Droit à l'oubli

C’est quoi le droit à l’oubli de Google ?

Suite à la reconnaissance du « droit à l’oubli » par la Cour de Justice de l’Union Européenne, Google a mis en place, le 30 mai 2014, un formulaire en ligne permettant aux internautes d’exiger le respect de ce droit. Il s’agit pour eux de demander la suppression de résultats de recherche qui les concernent. Selon les chiffres donnés le 18 juillet 2014, Google a déjà reçu plus de 91 000 demandes, pour un total de 328 000 URL, dont plus de la moitié auraient été retirés des sites européens.

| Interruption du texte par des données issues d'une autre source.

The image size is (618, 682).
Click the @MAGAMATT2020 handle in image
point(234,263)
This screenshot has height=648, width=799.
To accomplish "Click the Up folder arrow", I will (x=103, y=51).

Pour remplir ce formulaire, il faut être ressortissant d’un pays de l’Union européenne ou bien de l’Islande, de la Norvège, de la Suisse ou du Liechtenstein. La demande peut être déposée par la personne concernée, mais aussi par son conjoint, ses avocats, ses ayants-droits ou encore ses tuteurs légaux, du moment que l’on prouve agir avec son accord. La demande doit être accompagnée de l’ensemble des liens des pages dont on souhaite la suppression. En effet, il ne s’agit pas pour Google de supprimer le contenu lui-même, mais tous les liens qui peuvent y mener. Enfin, il faut justifier pour chaque lien les raisons pour lesquelles l’internaute les juge gênants, en moins de 1000 caractères. Une pièce d’identité doit être jointe à la demande, et celle-ci électroniquement signée. La demande est transférée une fois que l’internaute a cliqué sur « envoyer ». Le formulaire est accessible via la page d’accueil de Google, en cliquant sur l’onglet « Confidentialité et conditions d’utilisation », puis en ouvrant la FAQ qui donne alors accès au lien du formulaire.

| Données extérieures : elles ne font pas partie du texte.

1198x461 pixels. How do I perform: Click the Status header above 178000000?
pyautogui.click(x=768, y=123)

Les demandes sont ensuite examinées au cas par cas, ce qui entraîne des délais variables de traitement, et Google décide d’y donner droit ou non. Le cas échéant, les résultats de la recherche retirés ne concernent que ceux apparaissant lorsque le nom de la personne demanderesse est saisi. En outre, ils ne le sont que sur les versions européennes ; ils restent accessibles sur les autres versions, par exemple sur google.com.

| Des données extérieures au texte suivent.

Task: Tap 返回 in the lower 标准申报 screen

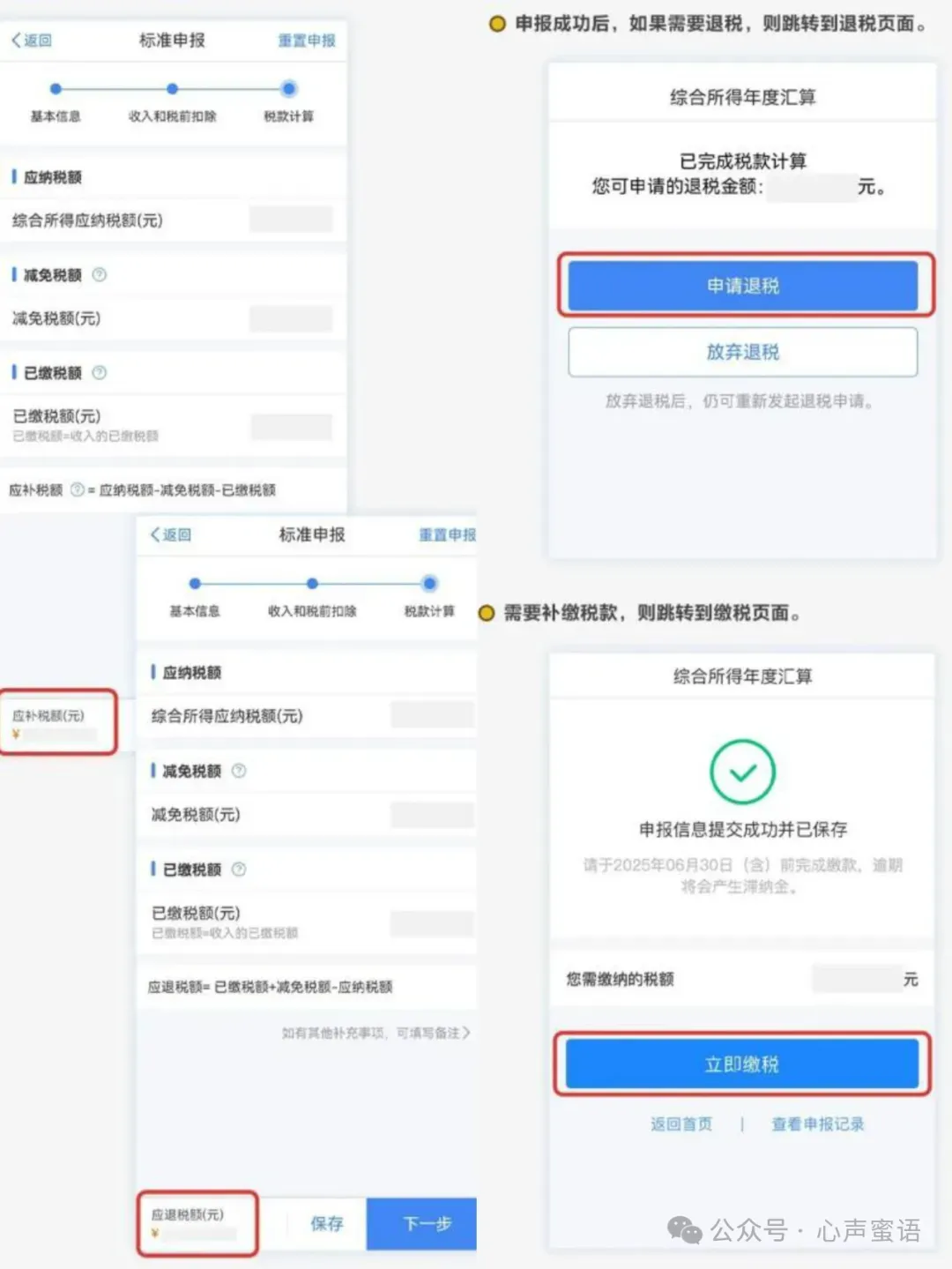Action: (x=171, y=534)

Le géant américain explique que plusieurs critères sont pris en compte. Ainsi, selon ses dires, le lien serait plus facilement supprimé s’il est périmé, injurieux ou mensonger que s’il présente un intérêt public, par exemple en mentionnant une condamnation pénale, une escroquerie ou une négligence professionnelle. Mais cela ne semble pas être le cas. En effet, cette procédure suscite des interrogations quant à l’accès à l’information ; Wikipédia, mais aussi la BBC, soulignent qu’elle peut dans certains cas s’apparenter à une censure d’Internet. Ainsi, plusieurs contenus de l’encyclopédie libre étant déférencés par Google, la fondation Wikimédia a publié un communiqué dans lequel elle déclarait que « le droit de chercher, de recevoir et de partager l’information » n’était désormais plus protégé. En effet, parmi les pages concernées, on trouve de nombreux contenus faisant état de condamnations pénales. De son côté, Google reconnaît avoir des difficultés à évaluer le bien-fondé des demandes, les internautes fournissant des informations certes justes même incomplètes, omettant celles qui leur sont défavorables.